» **YOUR OBJECTIVE**
Copy the material below verbatim, from the line with "The width and height of the screenshot is (800, 400)." to the line with "The height and width of the screenshot is (800, 1200).", both lines included.

— BEGIN —

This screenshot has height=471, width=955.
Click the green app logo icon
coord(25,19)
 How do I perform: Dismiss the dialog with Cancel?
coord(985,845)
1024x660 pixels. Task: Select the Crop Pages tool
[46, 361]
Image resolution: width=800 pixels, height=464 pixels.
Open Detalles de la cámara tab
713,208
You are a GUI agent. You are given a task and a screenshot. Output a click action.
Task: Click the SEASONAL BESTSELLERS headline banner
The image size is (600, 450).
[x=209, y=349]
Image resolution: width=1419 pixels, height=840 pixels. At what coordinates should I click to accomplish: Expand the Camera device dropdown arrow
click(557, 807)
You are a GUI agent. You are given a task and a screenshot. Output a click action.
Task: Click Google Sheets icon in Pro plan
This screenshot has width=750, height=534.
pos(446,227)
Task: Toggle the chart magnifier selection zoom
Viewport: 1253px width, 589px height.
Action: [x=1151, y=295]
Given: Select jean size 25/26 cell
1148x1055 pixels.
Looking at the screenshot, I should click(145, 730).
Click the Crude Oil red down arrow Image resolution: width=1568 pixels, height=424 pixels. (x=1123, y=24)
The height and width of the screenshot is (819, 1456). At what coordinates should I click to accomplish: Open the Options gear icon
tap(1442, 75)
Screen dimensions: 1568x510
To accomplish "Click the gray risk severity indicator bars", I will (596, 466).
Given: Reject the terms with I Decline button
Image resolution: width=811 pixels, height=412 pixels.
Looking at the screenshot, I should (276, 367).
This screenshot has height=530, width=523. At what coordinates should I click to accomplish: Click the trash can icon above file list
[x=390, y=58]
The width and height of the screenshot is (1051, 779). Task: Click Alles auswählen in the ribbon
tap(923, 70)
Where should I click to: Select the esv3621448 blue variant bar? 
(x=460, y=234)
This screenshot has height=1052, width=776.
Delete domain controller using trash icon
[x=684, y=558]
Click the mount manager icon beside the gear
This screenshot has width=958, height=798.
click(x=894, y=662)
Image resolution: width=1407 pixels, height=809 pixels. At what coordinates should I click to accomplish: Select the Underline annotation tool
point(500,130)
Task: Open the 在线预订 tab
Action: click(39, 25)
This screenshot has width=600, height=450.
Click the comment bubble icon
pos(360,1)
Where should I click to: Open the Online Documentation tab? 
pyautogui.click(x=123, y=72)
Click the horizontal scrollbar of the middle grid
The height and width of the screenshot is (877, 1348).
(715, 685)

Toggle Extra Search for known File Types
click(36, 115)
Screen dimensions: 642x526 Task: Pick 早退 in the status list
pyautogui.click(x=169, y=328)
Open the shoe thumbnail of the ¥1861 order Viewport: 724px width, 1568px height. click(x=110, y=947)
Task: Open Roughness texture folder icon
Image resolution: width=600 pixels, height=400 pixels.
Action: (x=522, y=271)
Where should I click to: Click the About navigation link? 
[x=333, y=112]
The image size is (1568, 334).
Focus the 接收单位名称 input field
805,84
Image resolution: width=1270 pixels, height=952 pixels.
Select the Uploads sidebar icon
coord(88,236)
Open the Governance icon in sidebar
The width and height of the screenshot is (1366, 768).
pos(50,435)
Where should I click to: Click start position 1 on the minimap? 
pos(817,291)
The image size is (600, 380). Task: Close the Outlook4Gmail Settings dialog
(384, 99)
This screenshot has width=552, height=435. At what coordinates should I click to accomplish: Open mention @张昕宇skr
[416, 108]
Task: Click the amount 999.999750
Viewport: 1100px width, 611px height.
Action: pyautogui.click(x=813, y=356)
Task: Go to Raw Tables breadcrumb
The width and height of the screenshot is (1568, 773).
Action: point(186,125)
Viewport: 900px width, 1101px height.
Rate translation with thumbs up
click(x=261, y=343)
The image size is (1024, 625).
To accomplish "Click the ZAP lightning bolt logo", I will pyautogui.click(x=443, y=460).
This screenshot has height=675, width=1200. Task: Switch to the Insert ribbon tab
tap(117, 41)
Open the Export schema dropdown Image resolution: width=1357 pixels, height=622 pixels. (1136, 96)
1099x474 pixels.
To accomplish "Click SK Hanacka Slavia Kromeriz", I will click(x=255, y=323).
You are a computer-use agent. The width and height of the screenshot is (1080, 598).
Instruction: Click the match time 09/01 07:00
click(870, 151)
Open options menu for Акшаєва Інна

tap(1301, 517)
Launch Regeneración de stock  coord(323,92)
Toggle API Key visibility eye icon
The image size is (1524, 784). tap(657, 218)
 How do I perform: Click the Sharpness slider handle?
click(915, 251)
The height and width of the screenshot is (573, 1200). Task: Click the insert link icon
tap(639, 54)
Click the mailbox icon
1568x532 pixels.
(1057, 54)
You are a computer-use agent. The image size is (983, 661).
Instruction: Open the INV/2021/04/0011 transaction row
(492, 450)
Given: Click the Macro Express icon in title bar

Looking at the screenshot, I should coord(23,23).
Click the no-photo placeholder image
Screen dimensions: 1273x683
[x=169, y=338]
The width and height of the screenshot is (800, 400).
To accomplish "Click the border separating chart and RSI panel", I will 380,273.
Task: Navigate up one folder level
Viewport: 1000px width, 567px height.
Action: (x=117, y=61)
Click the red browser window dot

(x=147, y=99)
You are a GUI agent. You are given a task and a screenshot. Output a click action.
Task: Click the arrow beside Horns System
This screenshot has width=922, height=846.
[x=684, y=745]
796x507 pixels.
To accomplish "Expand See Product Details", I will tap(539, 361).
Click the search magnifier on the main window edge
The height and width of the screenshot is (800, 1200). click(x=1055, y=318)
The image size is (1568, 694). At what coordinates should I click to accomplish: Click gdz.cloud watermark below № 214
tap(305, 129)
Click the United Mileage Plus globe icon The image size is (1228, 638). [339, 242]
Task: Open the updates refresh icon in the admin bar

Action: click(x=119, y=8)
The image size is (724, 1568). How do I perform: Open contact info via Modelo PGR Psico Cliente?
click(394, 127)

— END —

» **EXERCISE SOLUTION**
The width and height of the screenshot is (800, 400).
To accomplish "Click the border separating chart and RSI panel", I will 380,273.
Task: Navigate up one folder level
Viewport: 1000px width, 567px height.
Action: (x=117, y=61)
Click the red browser window dot

(x=147, y=99)
You are a GUI agent. You are given a task and a screenshot. Output a click action.
Task: Click the arrow beside Horns System
This screenshot has width=922, height=846.
[x=684, y=745]
796x507 pixels.
To accomplish "Expand See Product Details", I will tap(539, 361).
Click the search magnifier on the main window edge
The height and width of the screenshot is (800, 1200). click(x=1055, y=318)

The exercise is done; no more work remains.